Sunday, May 25, 2008

There will come a time when no one living will remember a world in which loud, demanding announcements and propaganda did not issue from:

gas pumps
deli cases
check-out stands
waiting rooms
dining rooms
buses
airplanes
trains
jail cells
automatic banking stations
transit stops
public restrooms

But I remember. In the past ten years this authoritarianist approach to broadcasting has migrated from the inhuman (yes, Asia- I'm talking about you) world to our fair land, and it's getting harder and harder to go anywhere without being subjected to a forceful violation. Have you experienced this? You're minding your own business when an unattended audio-video device self-launches into a repeating barrage of mind-numbing, insulting, privacy-invading crap that makes any sort of thought or (let alone conversation) nearly impossible.

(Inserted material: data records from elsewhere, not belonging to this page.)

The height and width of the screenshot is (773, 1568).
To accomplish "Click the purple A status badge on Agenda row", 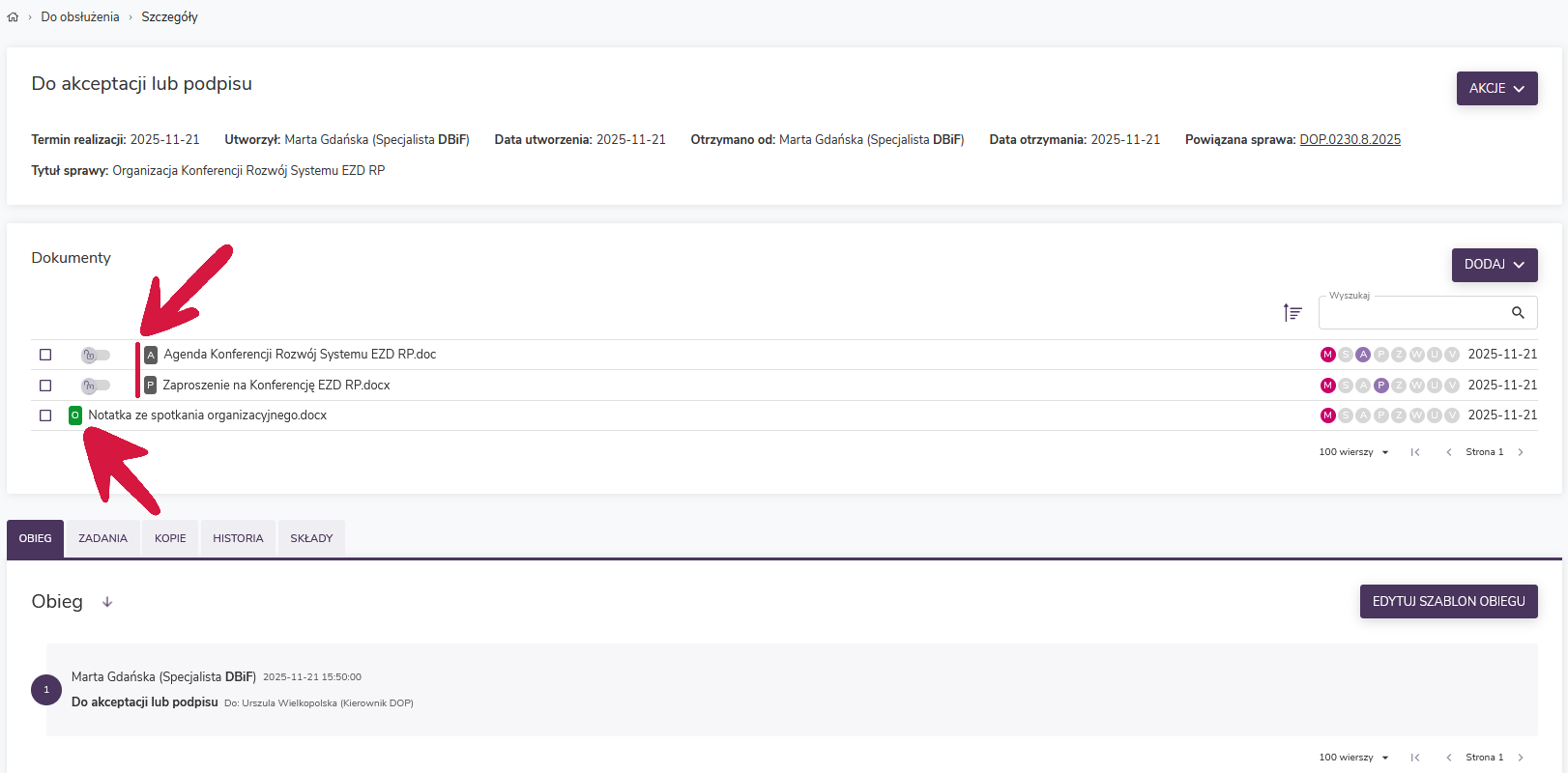I will [1363, 355].

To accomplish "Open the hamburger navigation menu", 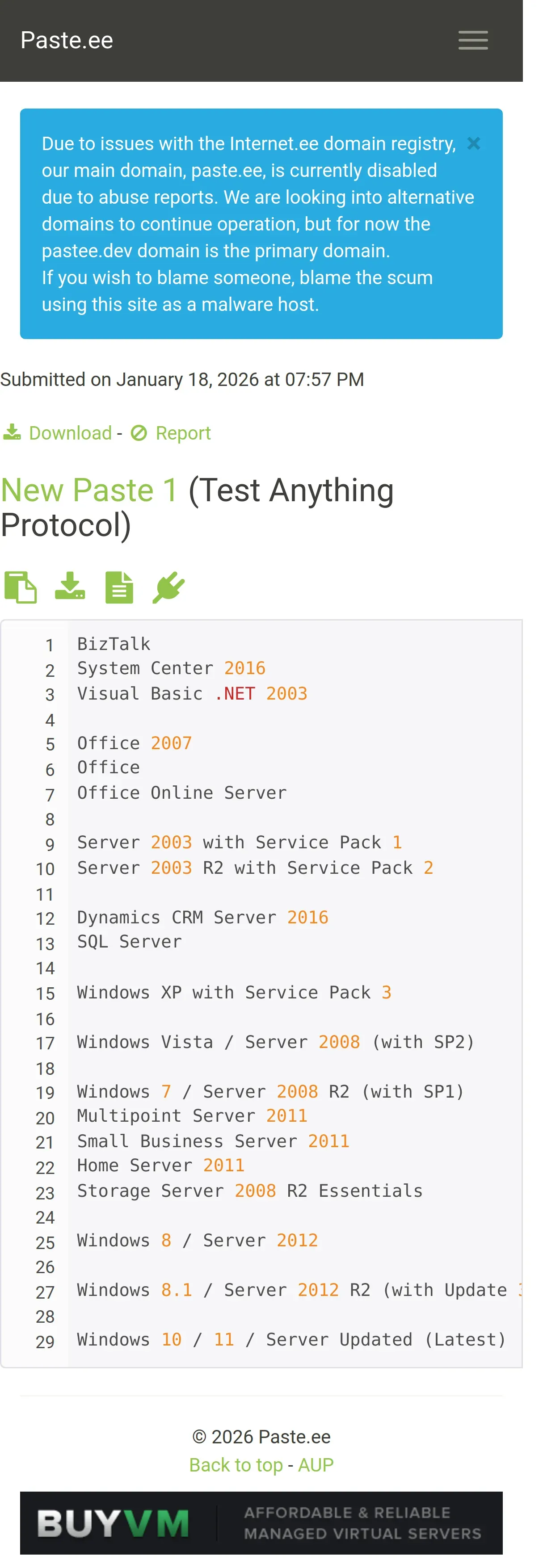I will (x=473, y=41).
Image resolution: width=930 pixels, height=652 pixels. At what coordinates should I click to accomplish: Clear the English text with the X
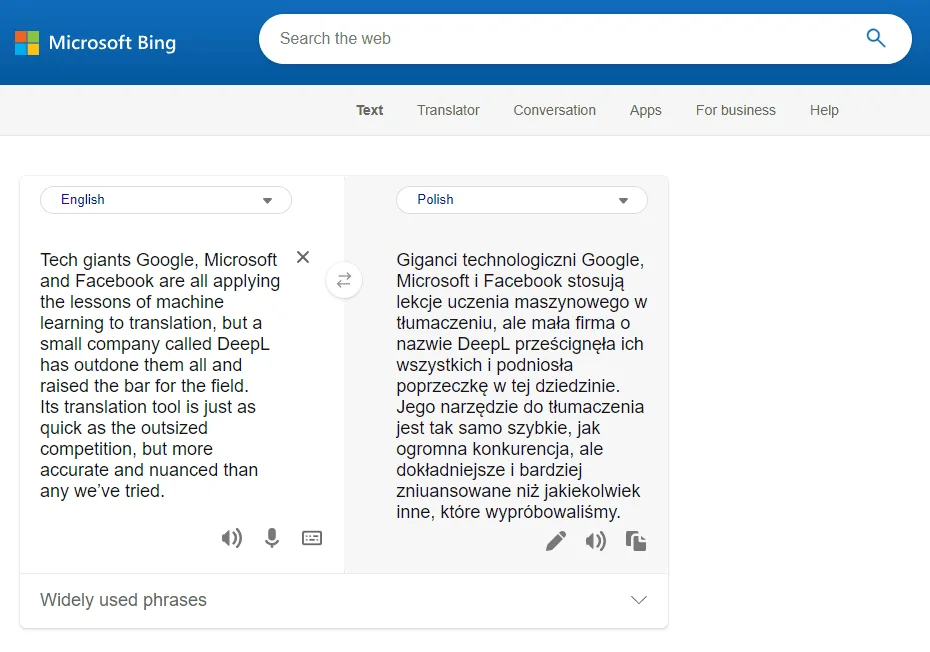coord(302,257)
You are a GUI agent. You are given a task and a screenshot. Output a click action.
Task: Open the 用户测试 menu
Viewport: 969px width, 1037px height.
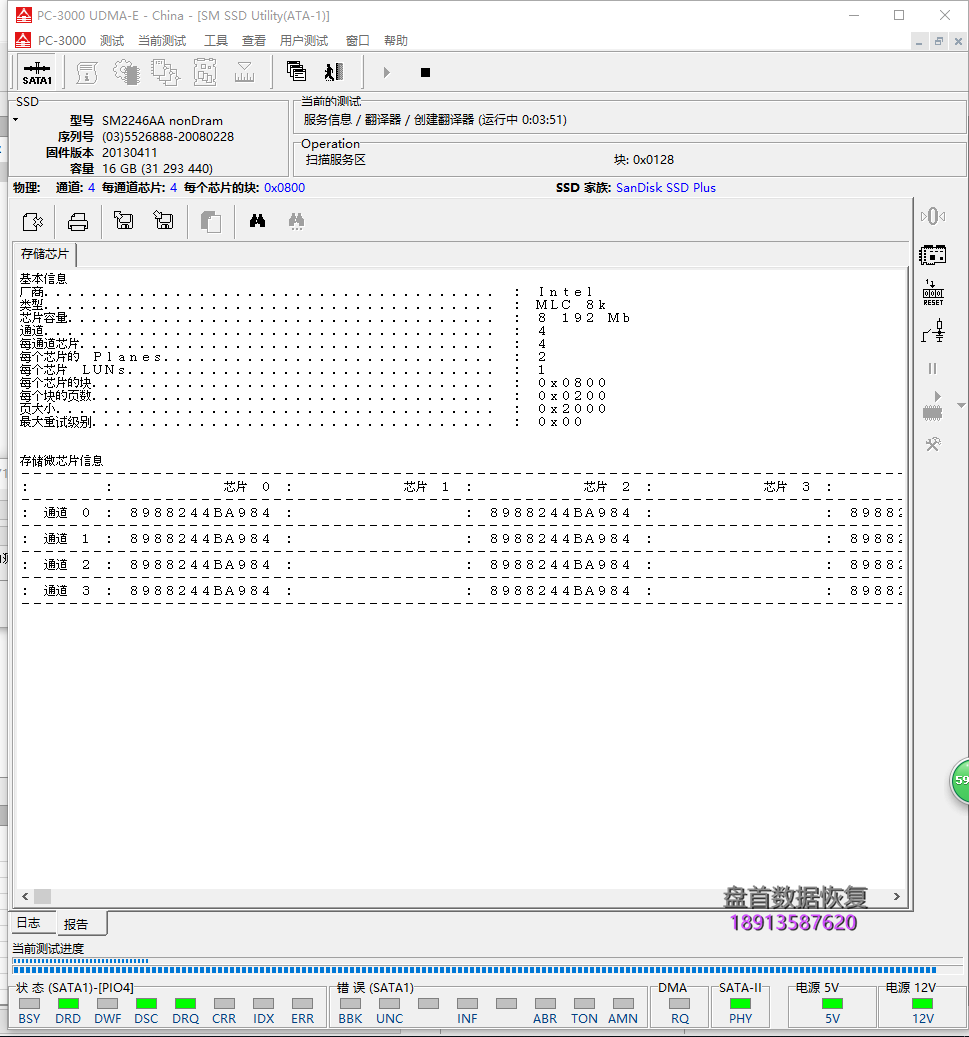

What gives anyone the right to program a machine to do this to you? If you laid this kind of a trap with a knife or gun, you'd be a criminal. It's called booby-trapping, and it's illegal. Never mind the legality-most of the miserable shits who are abusing technology this way would probably argue that you are asking for it by patronizing their establishments. Bear this in mind when you shop- these businesses think so little of you as a person that they are perfectly willing to let a machine harangue you, on the off-chance that you might respond positively. Please show them otherwise, by protesting everywhere you encounter these pervasive and 100% unacceptable assaults.

Don't give your business to anyone who treats you this way, and let them know why you are staying away. If they tell you how much other people appreciate being blasted with unsolicited and unstoppable blather, ask them where your feedback fits in. This won't do much to change their minds- after all, a) they have already committed a lot of time and money to crafting their traps and b) they know more consumers will put up with it than won't- but it's the proper response to utterly criminal noise pollution. If you don't fight them now in the supermarket and the library and the fast-food line, you'll just have to fight them next month when they want to install one of these infernal devices on your street corner. If you ignore the one they plant at the corner of Home Street and Neighbor Ave, you'll find them putting one in your kitchen next, and when you order them off your property they'll say you are over-reacting to something that's already well-established and generally accepted everywhere else. What will you be able to say to that? Eh?